Wednesday, May 03, 2006

Peer Production and Market

After "The Wealth of Networks" the question if peer production is desirable and viable is answered. What remains is how to mix it with the market economy. If peer production is going to play that revolutionary role that Yochai Benkler predicts it will this shall be a crucial question for all kinds of businesses. And it is not trivial - as psychology shows (see for example: "Effort for Payment - a tale of two markets") monetary reward crowds out other incentives. We need to divide the work very carefully so that the market part does not destroy the peer production. And to make this precise division we need to know more about the psychological mechanism of incentives crowding out and also about the economic feasibility of provisioning a particular work by peer production. Even a nonprofit organisation needs pay some bills - and what are for profit business models compatible with peer production? Some first answers were worked out by the Open Source and Free Software movements (for example
Open Source Case for Business), but I have not found any more systematic treatment of that subject - a framework guiding us when evaluating not yet discovered business models.

1 comment:

Composing said...

I think the really interesting thing is that for a long time paid, exchange economies have driven out gifting ones. And suddenly, on the internet, that's being reversed.

Suddenly, gift-economies are able to compete with, and out-perform, exchange economies. My guess is that this is something to do with scale : there comes a time when you cross a threshold of number of people, and the cheaper, asynchronous co-ordination of gifting is more effective than the more expensive synchronous co-ordination of payment.

Obviously, as Benkler says, the wider distribution of productive capital is a necessary precondition.

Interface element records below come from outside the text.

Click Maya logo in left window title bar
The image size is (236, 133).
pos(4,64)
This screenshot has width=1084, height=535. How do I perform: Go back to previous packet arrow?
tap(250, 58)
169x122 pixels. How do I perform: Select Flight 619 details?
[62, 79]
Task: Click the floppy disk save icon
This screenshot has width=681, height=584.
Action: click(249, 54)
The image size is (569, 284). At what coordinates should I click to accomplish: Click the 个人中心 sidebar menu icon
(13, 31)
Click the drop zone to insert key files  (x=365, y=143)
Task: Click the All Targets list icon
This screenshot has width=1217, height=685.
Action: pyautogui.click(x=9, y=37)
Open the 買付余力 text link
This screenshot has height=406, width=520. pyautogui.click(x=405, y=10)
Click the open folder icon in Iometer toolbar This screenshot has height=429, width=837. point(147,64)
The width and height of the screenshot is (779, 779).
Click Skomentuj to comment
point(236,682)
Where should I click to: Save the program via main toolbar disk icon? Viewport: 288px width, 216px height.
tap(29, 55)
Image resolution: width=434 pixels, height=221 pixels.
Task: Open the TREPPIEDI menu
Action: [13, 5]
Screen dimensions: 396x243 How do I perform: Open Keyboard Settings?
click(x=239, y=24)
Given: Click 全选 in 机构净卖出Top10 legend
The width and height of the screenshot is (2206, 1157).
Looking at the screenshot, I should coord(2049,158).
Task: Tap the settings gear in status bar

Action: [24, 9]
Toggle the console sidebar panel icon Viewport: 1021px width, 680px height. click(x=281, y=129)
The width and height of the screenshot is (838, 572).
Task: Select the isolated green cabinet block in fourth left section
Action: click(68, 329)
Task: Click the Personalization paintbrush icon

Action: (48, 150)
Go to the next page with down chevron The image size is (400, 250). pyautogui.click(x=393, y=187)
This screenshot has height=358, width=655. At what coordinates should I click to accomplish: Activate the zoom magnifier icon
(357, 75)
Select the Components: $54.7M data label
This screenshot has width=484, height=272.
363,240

I think I have a three-part answer to the "how to make money" question.

1) In the short term, you sell services around the peer-produced information products. That can be anything from customized modification of free-code, renting server-space, through to some higher-level reviewing, indexing, derivitive services.

The problem is, these become commoditised really quickly. That's why everyone from Sourceforge to MySpace to Google is offering you gallons of free hosting for your content in return for an infinitessimal advertising revenue.

I recently got a bit annoyed when I discovered that I couldn't create any more "sets" on my free Flickr account. But I see the point. Flickr give away commodity hosting, but require me to pay for access to a higher value, highly abstract categorisation resource. Ironically I can have free disk-space but not free name-space.

I don't think this will last. Competition will commodify "sets" just as it commodified disc sectors. But I think it's an experiment that shows Flickr are looking in the right direction.

2) To avoid getting commoditised, you have to look more closely into two strategies : what Umair Haque is calling "edge competencies", and what OReilly is calling "data inside". How do you become a non-commodity, essential hub / partner in an ecosystem of peer-production, in such a way that people have to pay you?

EBay, Amazon and Google can all take a cut of transactions you do through them, because the peer-production is inalienable from their service. The challenge is how to get yourself into this position.

3) Ultimately though, we're moving towards full Netocracy, where links (or live attentional connections) start to be valued and "imploitable" in themselves. I'll give away content because the connection with the audience is *more* valuable to me than any money I can make. At first we'll asssume that this is simply a kind of investment, because, ultimately, downstream we *will* be cashing out those links into real money. But money itself is is something we might persue without worrying about how we actually spend it - sure, ultimately it will buy us food, but we may hold on to it and invest it for decades before we end up eating it.

In the same way, we may hold on to, and invest in, and trade links for decades before we finally expect them to be "exploited" (converted back into money).

So as our recognition of netocracy grows, we'll worry less about the ultimate payment and more about how our peer-production is helping with our link portfolio.